*Work instruction*: Copy out each line of the entries below in which the string "zoom" appears.

*Task inputs*:
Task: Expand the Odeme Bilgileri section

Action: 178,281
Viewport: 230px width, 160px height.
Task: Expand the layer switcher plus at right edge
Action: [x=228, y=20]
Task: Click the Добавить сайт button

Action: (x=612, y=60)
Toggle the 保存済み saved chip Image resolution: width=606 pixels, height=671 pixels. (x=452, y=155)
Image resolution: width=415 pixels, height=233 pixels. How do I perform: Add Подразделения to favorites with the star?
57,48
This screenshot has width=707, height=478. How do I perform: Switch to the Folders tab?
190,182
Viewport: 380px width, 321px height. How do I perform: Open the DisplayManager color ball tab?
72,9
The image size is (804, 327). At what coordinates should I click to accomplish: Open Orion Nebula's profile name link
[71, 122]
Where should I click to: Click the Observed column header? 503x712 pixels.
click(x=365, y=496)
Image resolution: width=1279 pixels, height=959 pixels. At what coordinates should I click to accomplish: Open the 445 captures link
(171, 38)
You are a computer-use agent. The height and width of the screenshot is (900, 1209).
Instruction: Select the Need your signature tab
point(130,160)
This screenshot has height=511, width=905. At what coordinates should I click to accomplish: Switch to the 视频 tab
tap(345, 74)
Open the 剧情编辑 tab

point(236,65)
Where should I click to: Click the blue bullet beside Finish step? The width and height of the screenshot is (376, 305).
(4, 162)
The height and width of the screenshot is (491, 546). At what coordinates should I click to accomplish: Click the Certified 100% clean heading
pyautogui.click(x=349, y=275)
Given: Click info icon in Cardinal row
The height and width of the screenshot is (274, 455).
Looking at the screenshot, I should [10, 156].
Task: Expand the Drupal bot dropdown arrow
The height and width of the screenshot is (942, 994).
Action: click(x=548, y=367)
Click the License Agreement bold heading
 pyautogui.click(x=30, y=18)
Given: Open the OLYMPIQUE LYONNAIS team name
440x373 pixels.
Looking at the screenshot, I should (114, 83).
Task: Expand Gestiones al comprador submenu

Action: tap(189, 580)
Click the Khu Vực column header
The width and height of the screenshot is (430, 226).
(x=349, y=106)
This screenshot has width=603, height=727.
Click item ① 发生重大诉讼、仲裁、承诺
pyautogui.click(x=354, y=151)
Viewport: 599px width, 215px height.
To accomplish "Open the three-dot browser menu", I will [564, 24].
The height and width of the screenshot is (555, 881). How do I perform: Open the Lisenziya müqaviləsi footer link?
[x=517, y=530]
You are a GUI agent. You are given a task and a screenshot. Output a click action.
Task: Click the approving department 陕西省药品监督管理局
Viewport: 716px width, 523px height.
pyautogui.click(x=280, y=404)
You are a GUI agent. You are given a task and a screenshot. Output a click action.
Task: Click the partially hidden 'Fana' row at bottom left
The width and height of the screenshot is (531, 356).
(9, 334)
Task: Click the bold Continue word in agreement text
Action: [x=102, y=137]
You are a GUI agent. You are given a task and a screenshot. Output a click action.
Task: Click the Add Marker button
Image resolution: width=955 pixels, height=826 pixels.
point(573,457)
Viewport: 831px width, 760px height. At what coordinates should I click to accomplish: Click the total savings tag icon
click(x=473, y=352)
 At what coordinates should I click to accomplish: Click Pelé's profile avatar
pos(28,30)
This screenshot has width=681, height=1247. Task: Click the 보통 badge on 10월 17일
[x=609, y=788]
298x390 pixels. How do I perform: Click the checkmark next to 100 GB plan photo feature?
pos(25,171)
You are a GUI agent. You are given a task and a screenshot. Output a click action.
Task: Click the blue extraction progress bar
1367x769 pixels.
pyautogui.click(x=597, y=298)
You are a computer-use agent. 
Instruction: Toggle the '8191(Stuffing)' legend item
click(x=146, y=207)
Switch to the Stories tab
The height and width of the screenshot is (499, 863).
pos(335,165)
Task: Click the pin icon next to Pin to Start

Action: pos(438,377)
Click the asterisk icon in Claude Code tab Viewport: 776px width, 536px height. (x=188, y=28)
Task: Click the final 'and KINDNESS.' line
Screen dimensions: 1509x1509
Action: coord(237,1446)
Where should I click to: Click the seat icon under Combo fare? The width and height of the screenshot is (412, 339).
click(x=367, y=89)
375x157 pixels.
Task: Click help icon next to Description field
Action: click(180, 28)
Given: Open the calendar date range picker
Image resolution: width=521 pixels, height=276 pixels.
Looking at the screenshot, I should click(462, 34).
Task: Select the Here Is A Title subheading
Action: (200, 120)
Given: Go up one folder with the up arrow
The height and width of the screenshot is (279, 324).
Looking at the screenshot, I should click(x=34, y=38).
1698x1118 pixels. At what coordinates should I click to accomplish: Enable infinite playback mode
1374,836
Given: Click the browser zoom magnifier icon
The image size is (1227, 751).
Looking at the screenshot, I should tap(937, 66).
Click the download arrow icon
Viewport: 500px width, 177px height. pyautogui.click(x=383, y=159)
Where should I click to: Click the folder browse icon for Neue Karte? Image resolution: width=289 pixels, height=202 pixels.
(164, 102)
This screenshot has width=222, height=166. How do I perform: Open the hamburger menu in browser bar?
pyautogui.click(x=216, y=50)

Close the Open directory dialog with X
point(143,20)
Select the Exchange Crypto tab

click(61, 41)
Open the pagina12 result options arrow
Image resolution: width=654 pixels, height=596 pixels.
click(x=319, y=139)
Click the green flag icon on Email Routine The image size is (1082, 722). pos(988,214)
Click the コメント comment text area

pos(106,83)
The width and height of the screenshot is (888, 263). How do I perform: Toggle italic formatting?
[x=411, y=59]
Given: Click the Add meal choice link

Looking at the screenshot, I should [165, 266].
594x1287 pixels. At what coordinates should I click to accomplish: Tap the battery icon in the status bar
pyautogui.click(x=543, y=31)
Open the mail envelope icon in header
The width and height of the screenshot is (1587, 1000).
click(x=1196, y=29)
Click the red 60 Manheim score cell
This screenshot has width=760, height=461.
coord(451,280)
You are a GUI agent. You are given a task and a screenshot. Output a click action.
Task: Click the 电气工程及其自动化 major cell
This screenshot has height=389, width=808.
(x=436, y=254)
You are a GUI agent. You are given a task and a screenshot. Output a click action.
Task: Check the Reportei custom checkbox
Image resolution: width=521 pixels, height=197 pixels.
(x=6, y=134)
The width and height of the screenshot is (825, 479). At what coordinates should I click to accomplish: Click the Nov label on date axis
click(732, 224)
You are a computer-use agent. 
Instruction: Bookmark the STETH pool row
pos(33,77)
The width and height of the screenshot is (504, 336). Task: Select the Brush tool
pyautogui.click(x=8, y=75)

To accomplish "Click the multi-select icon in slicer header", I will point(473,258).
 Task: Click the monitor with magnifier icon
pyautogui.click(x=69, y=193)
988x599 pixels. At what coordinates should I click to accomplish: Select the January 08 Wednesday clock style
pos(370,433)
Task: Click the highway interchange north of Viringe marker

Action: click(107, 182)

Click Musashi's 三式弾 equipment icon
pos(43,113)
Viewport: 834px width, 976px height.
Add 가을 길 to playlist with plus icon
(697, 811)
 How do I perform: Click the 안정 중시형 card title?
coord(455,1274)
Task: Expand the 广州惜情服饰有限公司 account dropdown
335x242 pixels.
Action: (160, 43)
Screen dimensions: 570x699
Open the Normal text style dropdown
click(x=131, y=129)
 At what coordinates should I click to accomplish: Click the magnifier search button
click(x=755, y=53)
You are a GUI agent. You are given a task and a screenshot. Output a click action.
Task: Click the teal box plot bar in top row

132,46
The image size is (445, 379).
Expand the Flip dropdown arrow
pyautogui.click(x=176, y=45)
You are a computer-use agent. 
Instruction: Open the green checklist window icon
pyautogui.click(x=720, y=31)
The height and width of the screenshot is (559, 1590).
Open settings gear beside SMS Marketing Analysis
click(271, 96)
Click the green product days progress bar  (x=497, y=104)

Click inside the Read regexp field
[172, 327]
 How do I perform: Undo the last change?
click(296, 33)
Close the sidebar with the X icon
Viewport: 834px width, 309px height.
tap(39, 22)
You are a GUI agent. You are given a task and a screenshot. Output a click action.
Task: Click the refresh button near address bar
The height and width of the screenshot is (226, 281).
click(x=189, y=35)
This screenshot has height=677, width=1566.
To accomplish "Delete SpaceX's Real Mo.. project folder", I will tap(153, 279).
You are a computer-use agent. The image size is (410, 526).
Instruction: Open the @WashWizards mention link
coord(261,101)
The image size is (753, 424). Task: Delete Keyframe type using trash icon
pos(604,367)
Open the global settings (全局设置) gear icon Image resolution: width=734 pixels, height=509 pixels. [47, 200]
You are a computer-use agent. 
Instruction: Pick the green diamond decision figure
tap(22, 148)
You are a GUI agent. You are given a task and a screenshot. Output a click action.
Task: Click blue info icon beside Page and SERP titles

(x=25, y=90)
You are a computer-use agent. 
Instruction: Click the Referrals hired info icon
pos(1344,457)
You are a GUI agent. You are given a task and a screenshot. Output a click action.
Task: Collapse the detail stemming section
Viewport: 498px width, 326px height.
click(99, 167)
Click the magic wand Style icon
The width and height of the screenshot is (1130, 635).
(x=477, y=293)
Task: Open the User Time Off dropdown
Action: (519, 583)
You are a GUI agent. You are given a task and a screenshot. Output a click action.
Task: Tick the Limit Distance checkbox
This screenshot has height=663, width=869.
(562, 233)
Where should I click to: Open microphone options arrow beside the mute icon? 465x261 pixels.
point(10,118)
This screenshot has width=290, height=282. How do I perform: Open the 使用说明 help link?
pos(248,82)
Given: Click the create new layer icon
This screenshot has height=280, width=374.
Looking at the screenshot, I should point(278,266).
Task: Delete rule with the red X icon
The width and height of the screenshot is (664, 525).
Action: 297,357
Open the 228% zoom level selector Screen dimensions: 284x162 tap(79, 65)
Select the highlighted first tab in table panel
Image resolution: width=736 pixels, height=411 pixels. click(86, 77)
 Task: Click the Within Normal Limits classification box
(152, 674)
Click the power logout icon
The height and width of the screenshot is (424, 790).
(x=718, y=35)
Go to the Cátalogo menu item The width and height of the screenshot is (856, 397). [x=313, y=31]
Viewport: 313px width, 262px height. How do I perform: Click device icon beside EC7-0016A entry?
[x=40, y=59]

*Exercise answer*:
Given: Click the browser zoom magnifier icon
Open the 228% zoom level selector Screen dimensions: 284x162 tap(79, 65)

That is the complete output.